[Collected data]
+---+

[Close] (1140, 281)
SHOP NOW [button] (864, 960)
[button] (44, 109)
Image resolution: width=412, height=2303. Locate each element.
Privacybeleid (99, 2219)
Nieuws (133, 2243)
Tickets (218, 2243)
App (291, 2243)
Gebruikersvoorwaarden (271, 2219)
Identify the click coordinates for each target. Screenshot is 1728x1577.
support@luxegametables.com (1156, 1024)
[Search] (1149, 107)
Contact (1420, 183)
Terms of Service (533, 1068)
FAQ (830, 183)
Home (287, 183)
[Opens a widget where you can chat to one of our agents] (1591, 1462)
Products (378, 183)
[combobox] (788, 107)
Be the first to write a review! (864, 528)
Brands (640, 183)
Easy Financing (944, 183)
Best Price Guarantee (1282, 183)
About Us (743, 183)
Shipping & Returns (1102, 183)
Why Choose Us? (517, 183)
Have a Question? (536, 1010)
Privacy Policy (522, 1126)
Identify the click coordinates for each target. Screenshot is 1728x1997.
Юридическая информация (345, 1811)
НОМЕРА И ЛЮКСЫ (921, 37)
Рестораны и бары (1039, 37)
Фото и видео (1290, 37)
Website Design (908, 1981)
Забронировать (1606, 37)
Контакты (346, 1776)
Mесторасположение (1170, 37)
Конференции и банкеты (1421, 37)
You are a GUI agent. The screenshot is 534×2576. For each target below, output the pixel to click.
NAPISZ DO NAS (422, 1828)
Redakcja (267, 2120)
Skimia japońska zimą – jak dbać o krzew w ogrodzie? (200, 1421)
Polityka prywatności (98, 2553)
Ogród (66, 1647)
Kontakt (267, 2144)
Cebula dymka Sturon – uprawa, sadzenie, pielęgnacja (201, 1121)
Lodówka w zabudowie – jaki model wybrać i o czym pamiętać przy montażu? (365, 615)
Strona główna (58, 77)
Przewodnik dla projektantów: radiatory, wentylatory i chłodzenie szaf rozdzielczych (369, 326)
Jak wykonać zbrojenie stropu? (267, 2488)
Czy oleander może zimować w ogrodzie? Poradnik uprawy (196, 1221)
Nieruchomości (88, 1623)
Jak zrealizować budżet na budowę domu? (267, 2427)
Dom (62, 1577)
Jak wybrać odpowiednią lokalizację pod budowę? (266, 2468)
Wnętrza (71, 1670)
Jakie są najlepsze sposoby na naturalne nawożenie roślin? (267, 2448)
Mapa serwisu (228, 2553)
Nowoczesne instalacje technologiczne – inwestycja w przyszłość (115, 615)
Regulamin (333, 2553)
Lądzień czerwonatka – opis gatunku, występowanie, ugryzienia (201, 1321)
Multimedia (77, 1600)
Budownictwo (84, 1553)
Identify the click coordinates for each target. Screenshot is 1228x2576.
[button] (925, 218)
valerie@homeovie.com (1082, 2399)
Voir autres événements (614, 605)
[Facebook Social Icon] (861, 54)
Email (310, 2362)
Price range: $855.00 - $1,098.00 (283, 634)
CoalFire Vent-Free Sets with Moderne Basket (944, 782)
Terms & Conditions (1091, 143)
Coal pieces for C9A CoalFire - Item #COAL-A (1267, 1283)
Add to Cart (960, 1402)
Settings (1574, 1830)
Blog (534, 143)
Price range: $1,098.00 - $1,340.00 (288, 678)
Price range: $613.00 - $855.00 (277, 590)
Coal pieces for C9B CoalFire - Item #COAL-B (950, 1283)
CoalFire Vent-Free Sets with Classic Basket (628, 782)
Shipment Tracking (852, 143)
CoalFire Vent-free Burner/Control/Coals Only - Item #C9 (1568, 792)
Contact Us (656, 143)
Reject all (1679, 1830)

+---+

Your answer must be a single number: how many lines of the records contain the word "wybrać".

## The completed task
2